Vehicles equipped with diesel engines typically include exhaust systems that may have diesel particulate filters for removing particulate matter from the exhaust stream. With use, soot or other carbon-based particulate matter to accumulates on the diesel particulate filters. As particulate matter accumulates on the diesel particulate filters, the restriction of the filters increases causing the buildup of undesirable back pressure in the exhaust systems. High back pressures decrease engine efficiency. Therefore, to prevent diesel particulate filters from becoming excessively loaded, diesel particulate filters should be regularly regenerated by burning off (i.e., oxidizing) the particulates that accumulate on the filters. Since the particulate matter captured by diesel particulate filters is mainly carbon and hydrocarbons, its chemical energy is high. Once ignited, the particulate matter burns and releases a relatively large amount of heat.
Systems have been proposed for regenerating diesel particulate filters. Some systems use a fuel fed burner positioned upstream of a diesel particulate filter to cause regeneration (see U.S. Pat. No. 4,167,852). Other systems use an electric heater to regenerate a diesel particulate filter (see U.S. Pat. Nos. 4,270,936; 4,276,066; 4,319,896; 4,851,015; and British Published Application No. 2,134,407).

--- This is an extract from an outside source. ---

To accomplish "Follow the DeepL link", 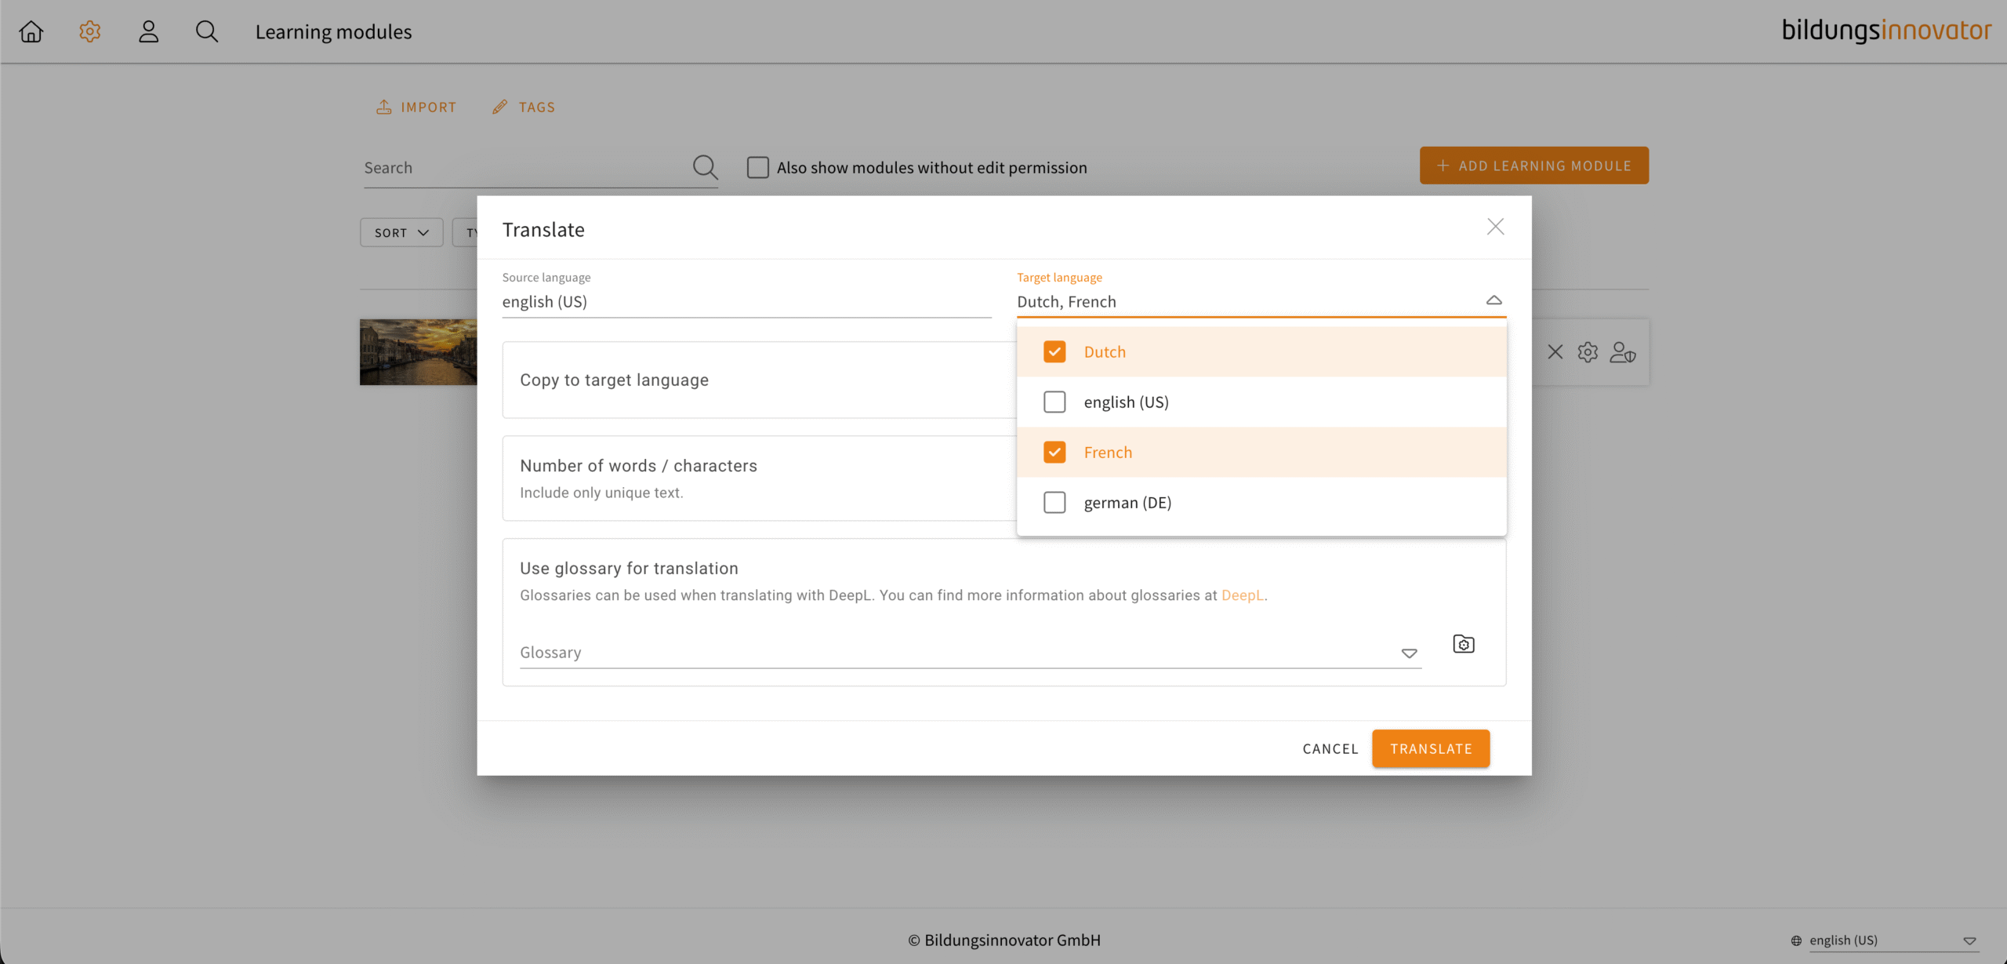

Detuning techniques are also used to regenerate diesel particulate filters by raising the temperature of exhaust gas at selected times (see U.S. Pat. Nos. 4,211,075 and 3,499,260). Self regeneration systems have also been proposed. Self regeneration systems can use a catalyst on the substrate of the diesel particulate filter to lower the ignition temperature of the particulate matter captured on the filter. An example self regeneration system is disclosed in U.S. Pat. No. 4,902,487.
In addition to particulate filters for removing particulate matter, exhaust systems can be equipped with structures for removing other undesirable emissions such as carbon monoxide (CO), hydrocarbons (HC) and nitrogen oxides (NOx). Catalytic converters are typically used to remove CO and HC. NOx can be removed by structures such as lean NOx catalysts, selective catalytic reduction (SCR) catalysts and lean NOx traps.
Lean NOx catalysts are catalysts capable of converting NOx to nitrogen and oxygen in an oxygen rich environment with the assistance of low levels of hydrocarbons. For diesel engines, hydrocarbon emissions are too low to provide adequate NOx conversion, thus hydrocarbons are required to be injected into the exhaust stream upstream of the lean NOx catalysts. SCR's are also capable of converting NOx to nitrogen and oxygen. However, in contrast to using HC's for conversion, SCR's use reductants such as urea or ammonia that are injected into the exhaust stream upstream of the SCR's. NOx traps use a material such as barium oxide to absorb NOx during lean burn operating conditions. During fuel rich operations, the NOx is desorbed and converted to nitrogen and oxygen by catalysts (e.g., precious metals) within the traps.